Rescale part of the material below: begin at the line that has "Where should I" and stop after the line that has "tap(144, 134)". Give only those lines again, requests included, with every coordinate in the answers multiplied by 1.4 and rounded to a whole number (halves round up), and leave the pictures out.
>> START RECORDS FOR THE TASK
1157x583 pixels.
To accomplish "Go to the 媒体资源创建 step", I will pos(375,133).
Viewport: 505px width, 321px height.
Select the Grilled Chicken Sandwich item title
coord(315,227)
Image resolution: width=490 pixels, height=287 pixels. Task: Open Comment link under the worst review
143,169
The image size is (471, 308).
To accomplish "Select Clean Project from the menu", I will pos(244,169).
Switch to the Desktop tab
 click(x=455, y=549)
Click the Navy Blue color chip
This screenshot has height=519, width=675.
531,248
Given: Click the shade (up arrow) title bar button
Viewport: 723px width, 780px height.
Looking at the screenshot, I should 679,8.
>> END RECORDS FOR THE TASK
>> START RECORDS FOR THE TASK
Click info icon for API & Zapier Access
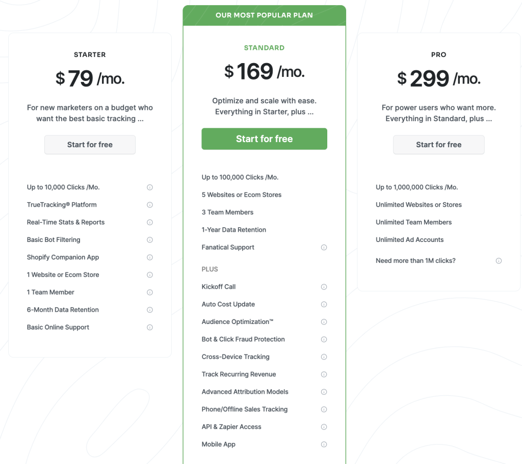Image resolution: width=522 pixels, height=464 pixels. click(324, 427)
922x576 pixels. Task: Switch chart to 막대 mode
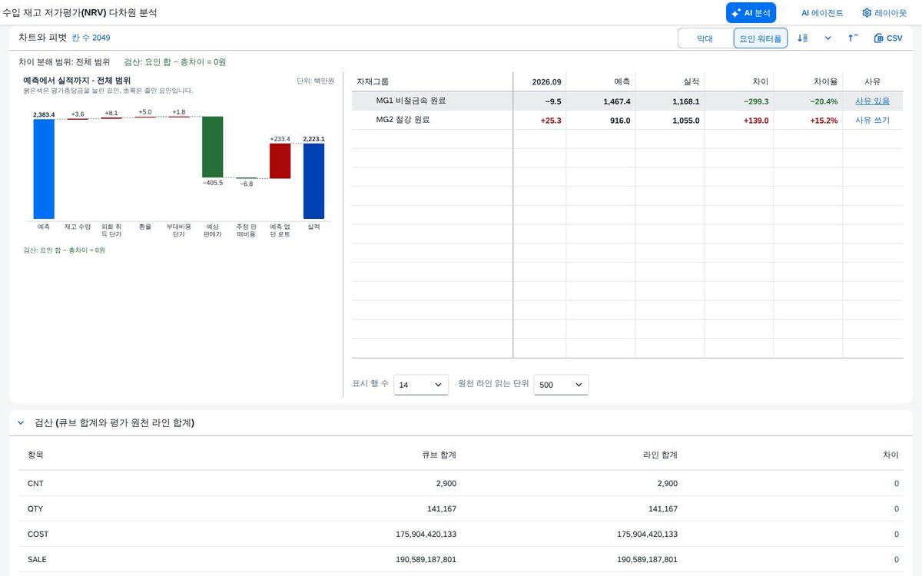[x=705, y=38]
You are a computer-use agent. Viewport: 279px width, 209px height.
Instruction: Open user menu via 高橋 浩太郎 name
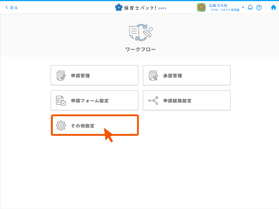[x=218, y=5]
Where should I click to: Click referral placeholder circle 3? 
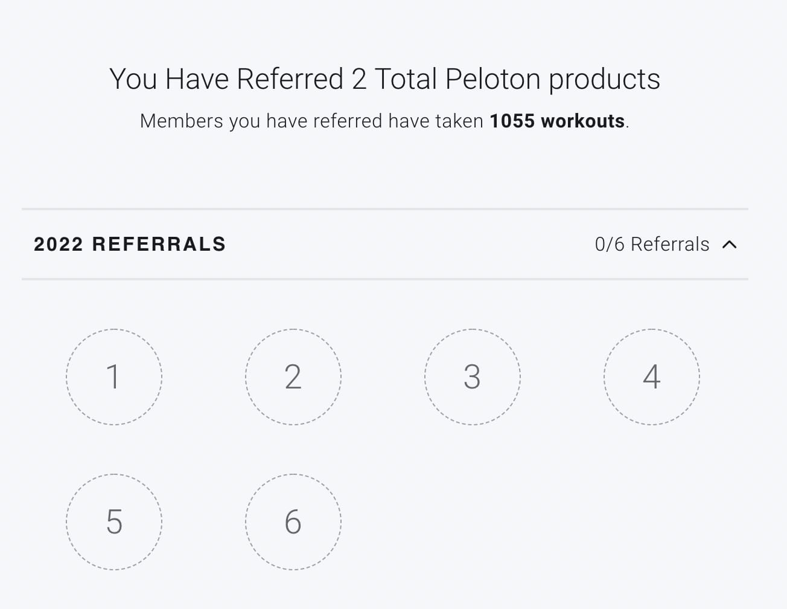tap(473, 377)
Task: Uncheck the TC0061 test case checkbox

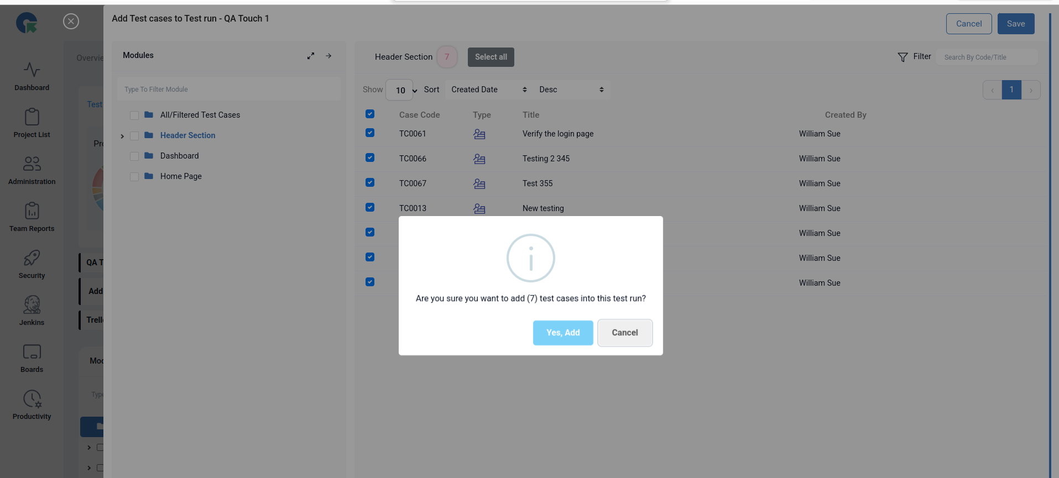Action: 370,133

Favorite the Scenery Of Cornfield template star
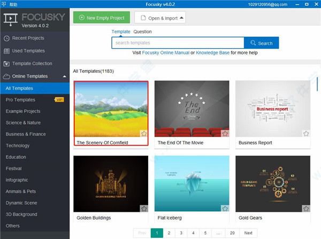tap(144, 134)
>> END RECORDS FOR THE TASK
>> START RECORDS FOR THE TASK
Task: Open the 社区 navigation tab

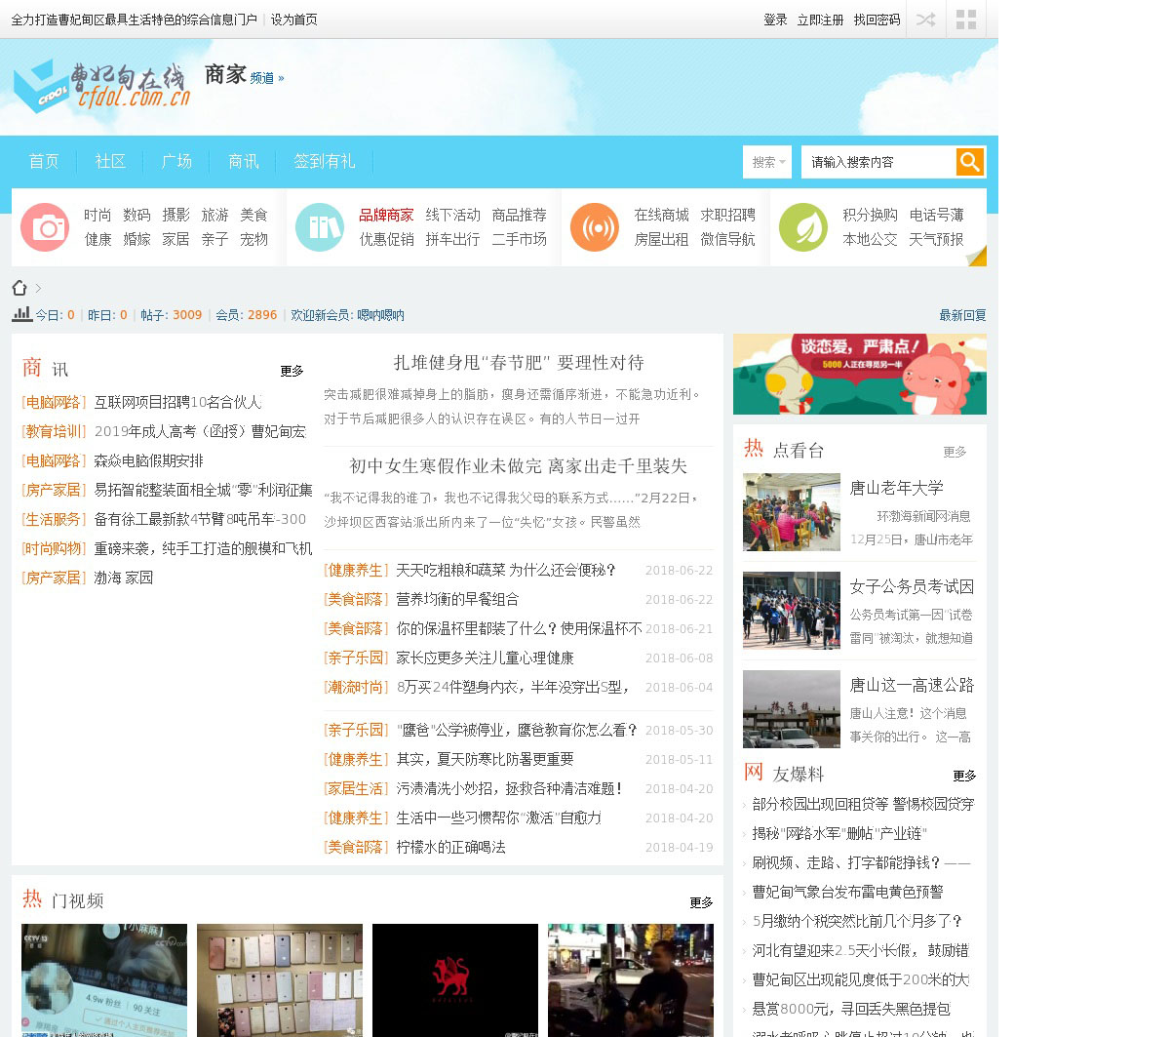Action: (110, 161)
>> END RECORDS FOR THE TASK
**OUTPUT BELOW:**
Where should I click to: Click referral placeholder circle 3? 
tap(662, 528)
Task: Uncheck the TC0061 test case checkbox

Action: 518,186

Favorite the Scenery Of Cornfield template star
tap(202, 188)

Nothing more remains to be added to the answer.